=== Assignment ===
Scan the entries below and count the lines holding the string "computer". Supply only the number.

=== Records provided ===

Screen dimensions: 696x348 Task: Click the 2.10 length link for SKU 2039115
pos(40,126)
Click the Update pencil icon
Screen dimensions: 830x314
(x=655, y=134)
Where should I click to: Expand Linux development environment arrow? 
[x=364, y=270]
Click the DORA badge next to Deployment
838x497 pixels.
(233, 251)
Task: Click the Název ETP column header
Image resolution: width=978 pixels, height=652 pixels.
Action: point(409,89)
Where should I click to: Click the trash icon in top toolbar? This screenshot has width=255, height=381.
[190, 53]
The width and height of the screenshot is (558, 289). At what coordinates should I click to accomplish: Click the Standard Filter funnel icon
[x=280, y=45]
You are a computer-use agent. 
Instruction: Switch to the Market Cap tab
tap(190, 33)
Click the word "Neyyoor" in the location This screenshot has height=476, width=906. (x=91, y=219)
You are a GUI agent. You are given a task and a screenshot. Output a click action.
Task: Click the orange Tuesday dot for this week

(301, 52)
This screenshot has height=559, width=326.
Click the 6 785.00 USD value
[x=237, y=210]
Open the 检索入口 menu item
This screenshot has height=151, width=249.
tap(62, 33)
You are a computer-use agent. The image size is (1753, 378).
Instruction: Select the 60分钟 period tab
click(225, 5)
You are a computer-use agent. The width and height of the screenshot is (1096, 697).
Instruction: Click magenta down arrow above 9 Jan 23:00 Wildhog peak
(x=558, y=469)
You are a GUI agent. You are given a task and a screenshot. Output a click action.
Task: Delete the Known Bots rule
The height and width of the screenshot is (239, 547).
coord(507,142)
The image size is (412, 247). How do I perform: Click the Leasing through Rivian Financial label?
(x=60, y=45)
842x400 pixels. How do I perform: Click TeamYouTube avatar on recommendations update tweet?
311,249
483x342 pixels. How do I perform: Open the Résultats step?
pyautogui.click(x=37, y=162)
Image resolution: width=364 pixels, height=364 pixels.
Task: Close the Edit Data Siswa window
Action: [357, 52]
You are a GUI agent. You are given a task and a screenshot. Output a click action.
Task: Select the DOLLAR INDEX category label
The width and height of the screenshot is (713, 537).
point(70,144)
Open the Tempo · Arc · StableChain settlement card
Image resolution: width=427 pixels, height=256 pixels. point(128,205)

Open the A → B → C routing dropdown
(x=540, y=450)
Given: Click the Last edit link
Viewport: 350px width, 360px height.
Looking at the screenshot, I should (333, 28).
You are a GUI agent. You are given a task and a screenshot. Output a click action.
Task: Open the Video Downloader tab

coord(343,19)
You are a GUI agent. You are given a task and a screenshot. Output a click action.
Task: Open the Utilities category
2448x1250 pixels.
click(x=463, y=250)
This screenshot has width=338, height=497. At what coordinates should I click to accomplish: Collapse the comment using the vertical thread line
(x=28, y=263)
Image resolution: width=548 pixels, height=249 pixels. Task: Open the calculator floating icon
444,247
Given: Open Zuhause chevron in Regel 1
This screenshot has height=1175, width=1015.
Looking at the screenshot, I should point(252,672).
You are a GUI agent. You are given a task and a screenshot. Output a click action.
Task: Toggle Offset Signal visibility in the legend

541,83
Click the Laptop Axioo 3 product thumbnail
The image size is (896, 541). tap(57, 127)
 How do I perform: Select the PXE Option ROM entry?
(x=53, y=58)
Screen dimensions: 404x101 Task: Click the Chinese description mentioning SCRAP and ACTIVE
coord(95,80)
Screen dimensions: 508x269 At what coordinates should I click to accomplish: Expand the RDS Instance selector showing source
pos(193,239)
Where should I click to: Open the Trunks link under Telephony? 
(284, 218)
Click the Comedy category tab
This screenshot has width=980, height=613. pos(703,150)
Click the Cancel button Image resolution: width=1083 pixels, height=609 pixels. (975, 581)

=== Exercise answer ===
3